One of my favorite episodes of the Simpsons is from season 2. As a family, they go out to eat sushi. Homer, ever hungry, is picky at first, but ends up eating everything on the menu. He orders Fugu, which is pufferfish. The story is, if it’s cut incorrectly, it’s poisonous. Since the head chef in is having sex with Mrs. Crabapple out in her car, the young chef cuts the pufferfish, we fear, incorrectly. Homer learns of this and heads to Dr. Hibbert, where he is handed the most wonderful pamphlet:
He’s told he has 24 hours before his heart explodes, so he makes a bucket list and tries to accomplish everything in a day.
Good news: Homer doesn’t die. He does, however, fall asleep in his arm chair while listening to Larry King read the bible on tape. In the morning Marge finds him looking dead, but she touches the warm drool from his lips exclaiming, “you’re alive!”
I cry every time I watch that episode.
The past few weeks have been sort of that way for me. I mean, in the sense that I feel like I just went to the doctor and she handed me a pamphlet with the bad news. Three weeks ago I had a mammogram. Then I had another. Then a biopsy.

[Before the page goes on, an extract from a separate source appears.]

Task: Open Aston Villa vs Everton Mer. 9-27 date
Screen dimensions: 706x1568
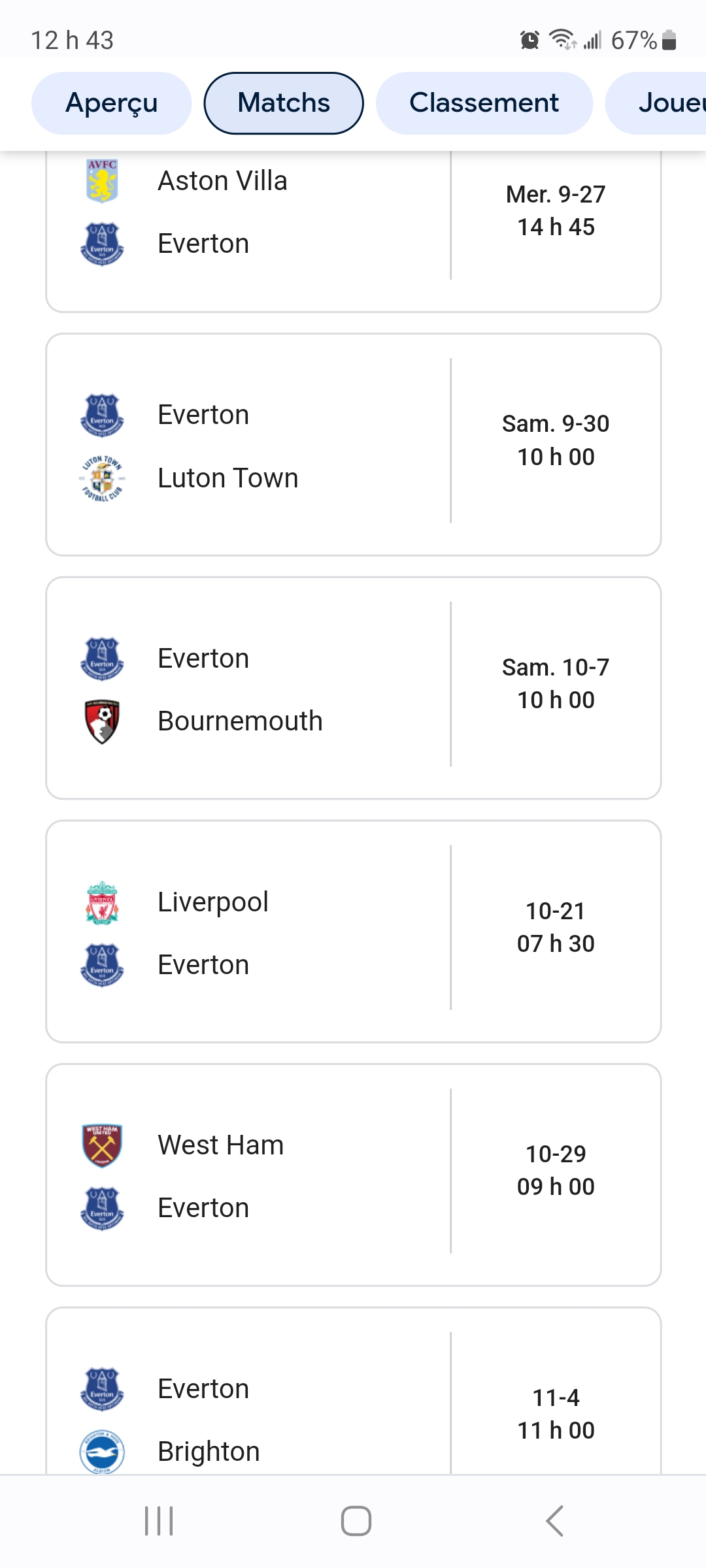Action: (556, 194)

Then they called to say I have cancer, but the best kind. Then, Tuesday, I spent three hours weighing my options. My biological mother had breast cancer when she was 32 and my biological grandma when she was 70. There didn’t seem to be much of a choice.

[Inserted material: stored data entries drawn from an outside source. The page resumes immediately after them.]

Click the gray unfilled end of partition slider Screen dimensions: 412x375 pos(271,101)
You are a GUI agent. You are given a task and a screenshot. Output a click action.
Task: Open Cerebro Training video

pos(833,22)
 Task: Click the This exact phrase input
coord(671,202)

In two more weeks, I’ll no longer have breasts.
And as quickly as you’ve read all that, that’s as quickly as it’s come at me.
I’m not telling you for your sympathy, or for you to feel sorry for the kids or Gaby. I’m telling you because, as has been my way, I’ve written to you about real life things in order to share with you, you know, real life shit. Until Cyrus was born so early, I never knew so many women struggled with miscarriages and still born babies. Until I wrote about sexual harassment happening to me, I never realized how many women it affected. I write about being queer a lot, and most of you say you’ve learned something. So, here I am telling you that I’m only 40 and I have cancer, and in a very short time, I will have no breasts and huge scars across my chest. That’s a lot to process in such a short time.

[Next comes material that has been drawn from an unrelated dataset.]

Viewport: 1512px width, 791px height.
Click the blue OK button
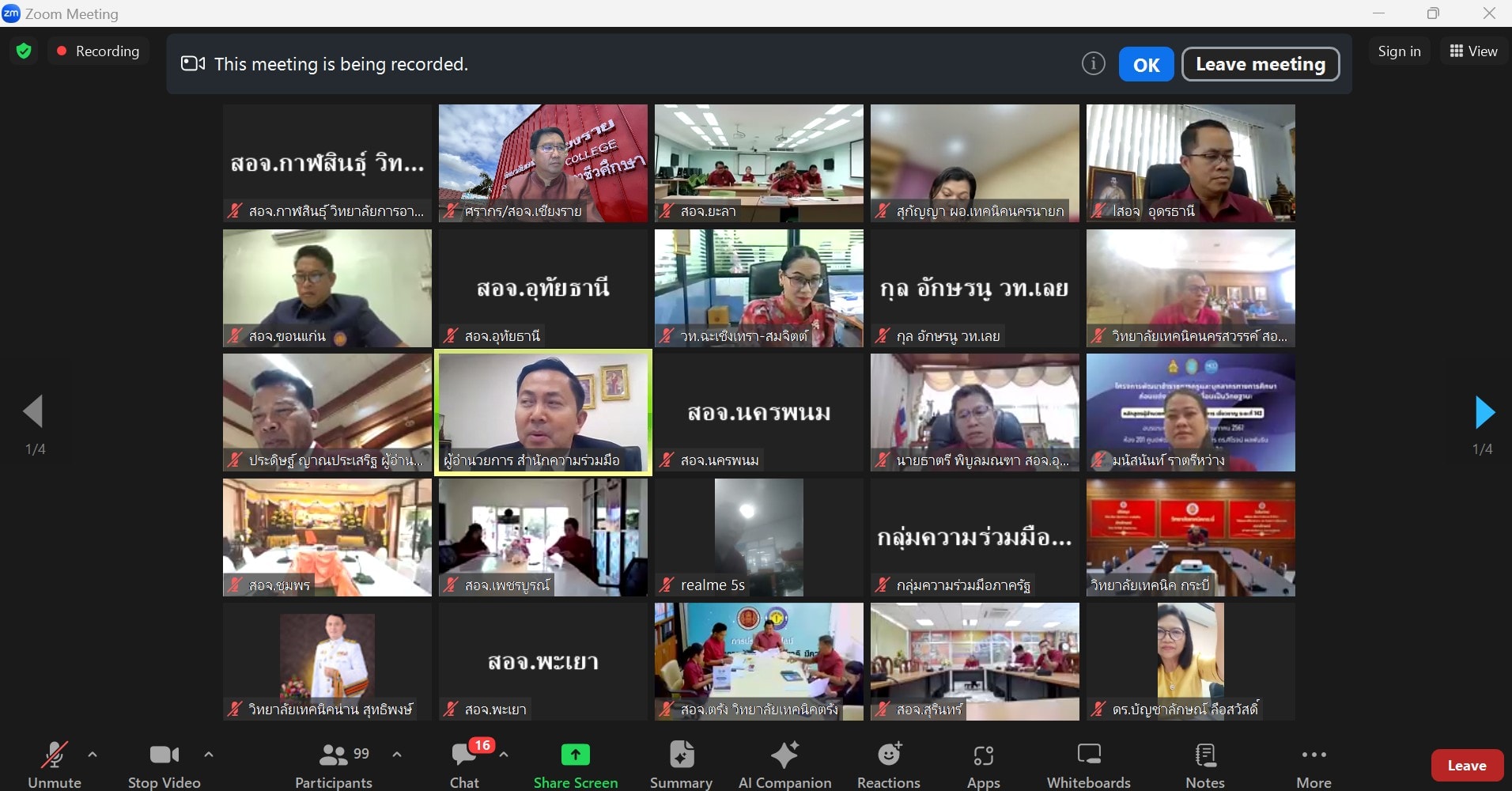1146,64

So, gentle readers, that is my news. Again, I tell you because I’ve always seen it as my job to write to you about the shit that happens in our lives that we are afraid to talk about. I’m sure you’ve all struggled with something, too. Something, maybe, you didn’t know others struggled with. Or something you know others struggle with, but you’re afraid to ask or talk about it.
I don’t expect you to tell me any intimate details of your lives. And, in a very real sense, this is none of your goddamn business. But I thought I’d share this fucked up journey because…why not? I’ve already told you almost everything else.
There will be a lot of thoughts coming on this topic including gory details and a VERY FUN farewell tour, but I don’t want to try to cram it all into one post.